# TEXT FOR ANALYSIS
Innovations and breakthroughs can be the result of years’ worth of effort, multiple failures, and even happy accidents. For Dr. Marko Bodor, it was the driving need to ensure his patients were being diagnosed and treated in the most accurate, timely, effective and safe manner possible. It is why he took many years to develop, perfect, and ultimately prove the effectiveness of an ultrasound-guided injection technique with a 97% accuracy rate that does not require the use of radiation.
In 2003, Dr. Bodor started using ultrasound, together with electromyography and nerve conduction studies, for the diagnosis of peripheral nerve disorders, such as Carpal Tunnel Syndrome. Musculoskeletal ultrasound offers a higher resolution image when compared to MRI when examining nerves, muscles, tendons, and ligaments located closer to the surface of the patient’s skin. A non-invasive procedure, ultrasound is a real-time imaging modality that allows for patient interaction – no sedatives, immobility, or fixed screen images.
At the time, the great experts in musculoskeletal ultrasound (US) were to be found in Europe. Paradoxically, magnetic resonance imaging (MRI) machines were more expensive and less available than in the US, so leading physicians like Carlo Martinoli were capitalizing on the accessibility of ultrasound and creating a game changer for diagnosticians worldwide. Dr. Bodor traveled to Europe during this time to attend conferences to learn how to optimize this technology, befriending Martinoli and other leaders in the field.
Back in the US, Dr. Bodor and his colleagues at Mayo Clinic – Dr. Jay Smith included – were wholly embracing this technology. As the quality of ultrasound advanced exponentially between 2003 and 2010, Drs. Martinoli and Smith would become acclaimed experts with ultrasound in the realm of sports medicine with the diagnosis and treatment of peripheral joints, tendons, and ligaments. Dr. Bodor, whose focus was both sports medicine and the spine, would take the technology in a different direction.
By 2008, he would develop a new way of injecting the small joints in the neck – cervical facet joints – bringing musculoskeletal ultrasound to the world of the spine.
Considered the most common source of neck pain in older adults, cervical facet joints are relatively close to the skin, but are also close to major arteries and veins. Injections of anti-inflammatory or biologic treatments into the joint can greatly reduce pain and increase mobility for the patient, but to access the joint is tricky. Spine injections, then, and still in many places around the world today, are made with x-ray or fluoroscopic guidance. The advantage is that these imaging modalities see through soft tissues and bone. They also have two distinct disadvantages: the limitation of 2-dimensionality and the use of radiation.

# DATA EXTRACT
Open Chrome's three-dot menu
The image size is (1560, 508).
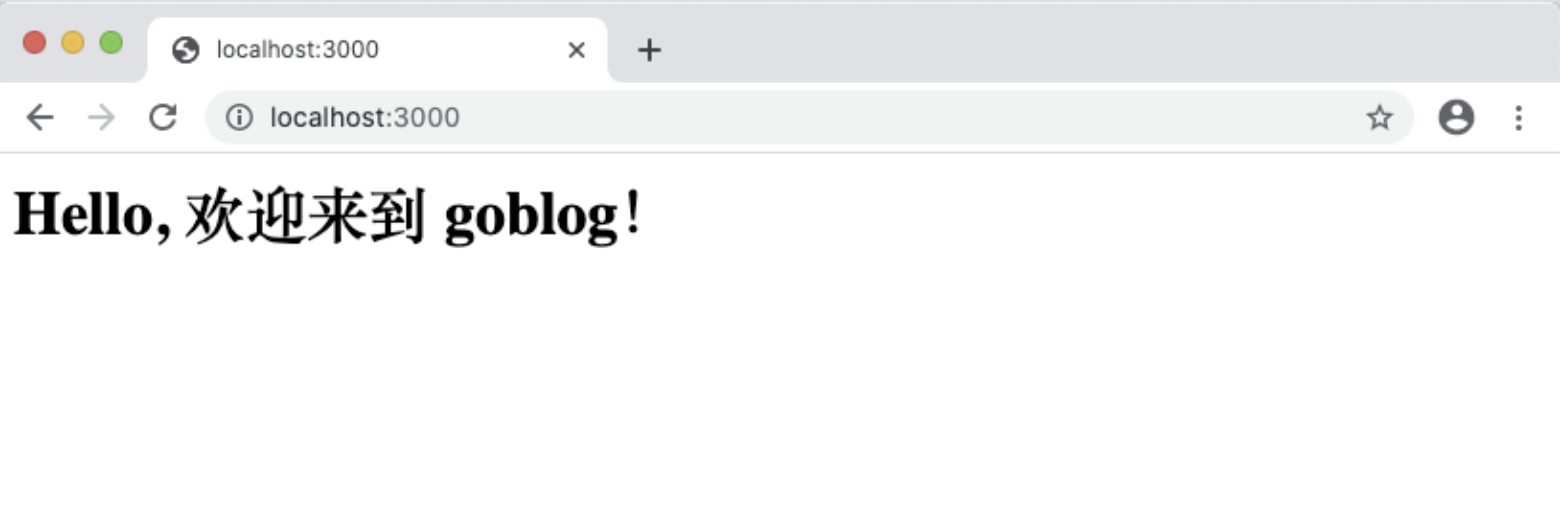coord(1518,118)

--

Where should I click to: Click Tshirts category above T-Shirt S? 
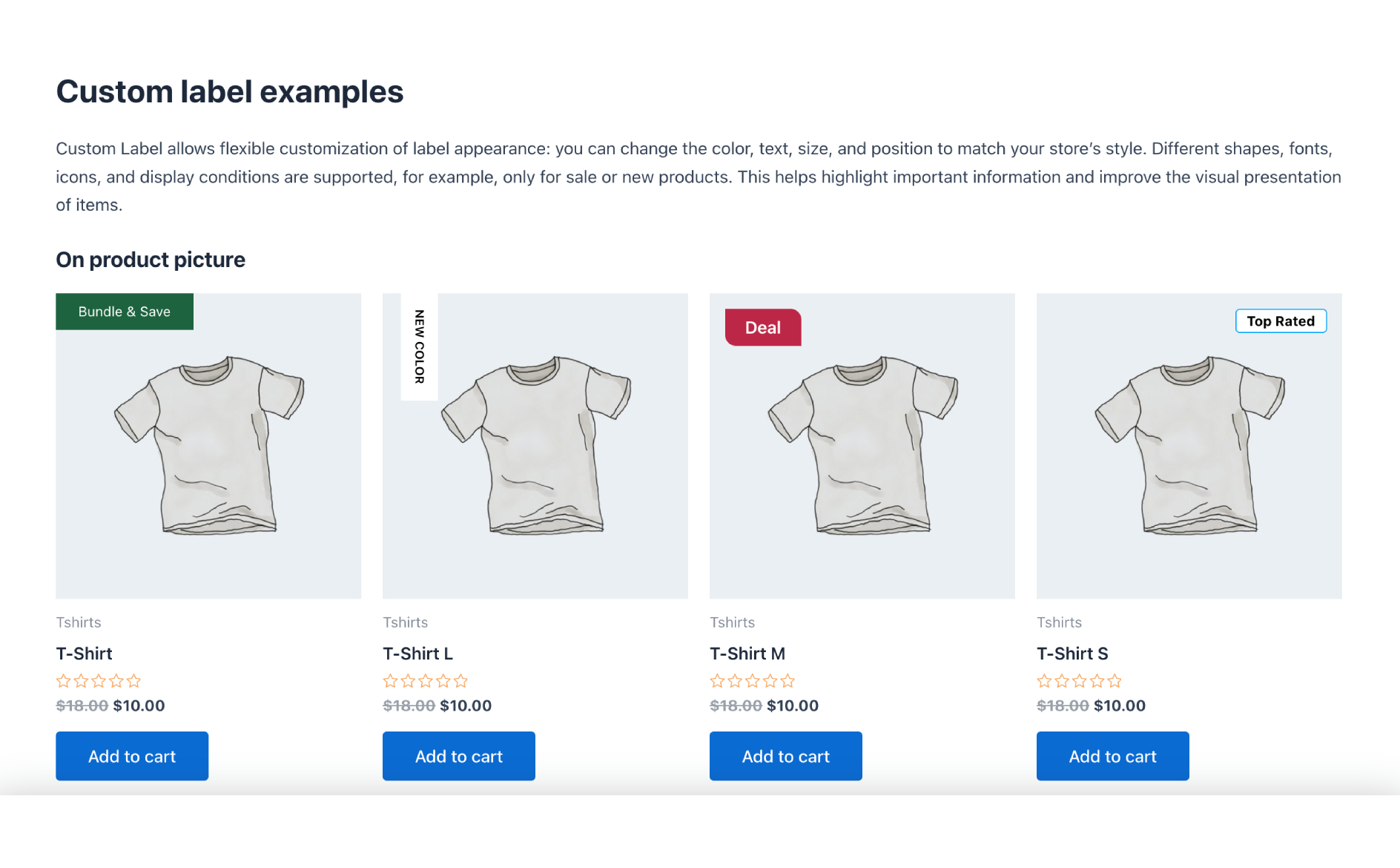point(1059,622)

--

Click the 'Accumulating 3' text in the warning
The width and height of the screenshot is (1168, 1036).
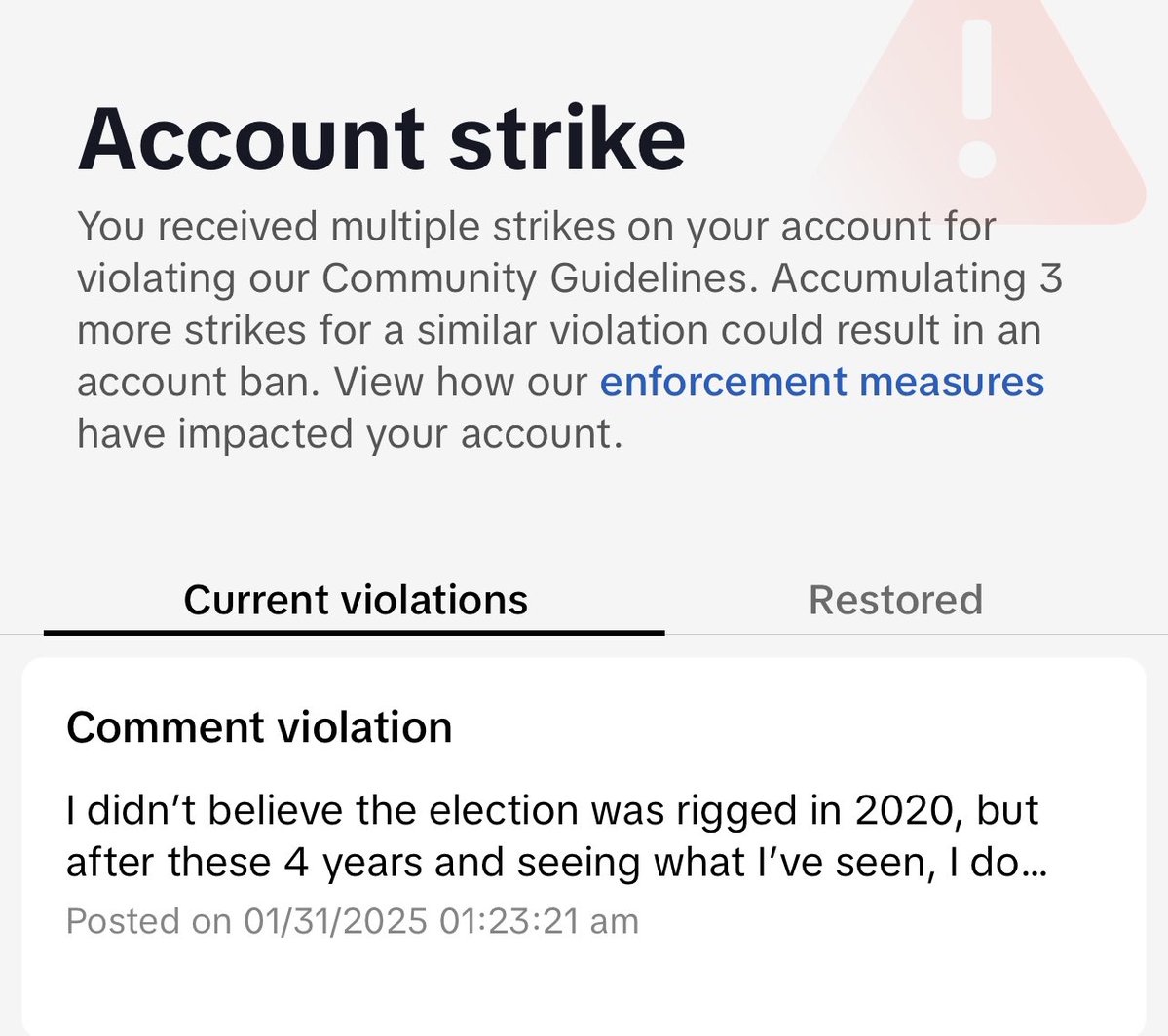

# DIRECTIONS
A – Copy word for word the passage of the text on ultrasound-guided injections from "By 2008, he" to "and the use of radiation.".
B – Pick up the text on ultrasound-guided injections after its last sentence and keep writing it.
The items have nothing to do with the work here.

# ANSWER LIST
A –
By 2008, he would develop a new way of injecting the small joints in the neck – cervical facet joints – bringing musculoskeletal ultrasound to the world of the spine.
Considered the most common source of neck pain in older adults, cervical facet joints are relatively close to the skin, but are also close to major arteries and veins. Injections of anti-inflammatory or biologic treatments into the joint can greatly reduce pain and increase mobility for the patient, but to access the joint is tricky. Spine injections, then, and still in many places around the world today, are made with x-ray or fluoroscopic guidance. The advantage is that these imaging modalities see through soft tissues and bone. They also have two distinct disadvantages: the limitation of 2-dimensionality and the use of radiation.

B –
Dr. Bodor wanted to make sure every patient left the office feeling better than when they walked in, and did not want for them to have to wait for an appointment with the hospital outpatient radiology department. Some patients might require more than one image to determine where the needle needed to be placed, how deep to go before hitting bone and causing the patient great discomfort, or the needle’s proximity to vital veins and arteries.
Drawing on his extensive experience with musculoskeletal ultrasound, he had the ability to conduct ultrasound imaging in his office – in real time, with no wait or visit to the hospital, and without radiation. Dr. Bodor could fully visualize the affected area while efficiently delivering the necessary medication directly into the joint.
Since then, he has performed over 10,000 such injections with a perfect safety record. Recently, he and his fellows completed the Cervical Facet Injection Study, comprising 60 consecutive cervical facet injections, read more here
. They used fluoroscopy as an independent assessment of whether or not the flow of medication was in the joint or not. As judged by Naveen Murthy, MD, an independent radiologist from Mayo Clinic, 97% of the injections were shown to be definitely in the joint, outperforming the current success rate of 91% achieved through fluoroscopic guidance. A definitive paper on ultrasound guidance for cervical facet injections is currently being prepared to demonstrate this technique.
The Napa Medical Research Foundation is honored to serve the medical community by ensuring the broad sharing of this technique so that others may improve the delivery of their healthcare to people across the country, and around the world. We look forward to sharing this publication with you in the coming months.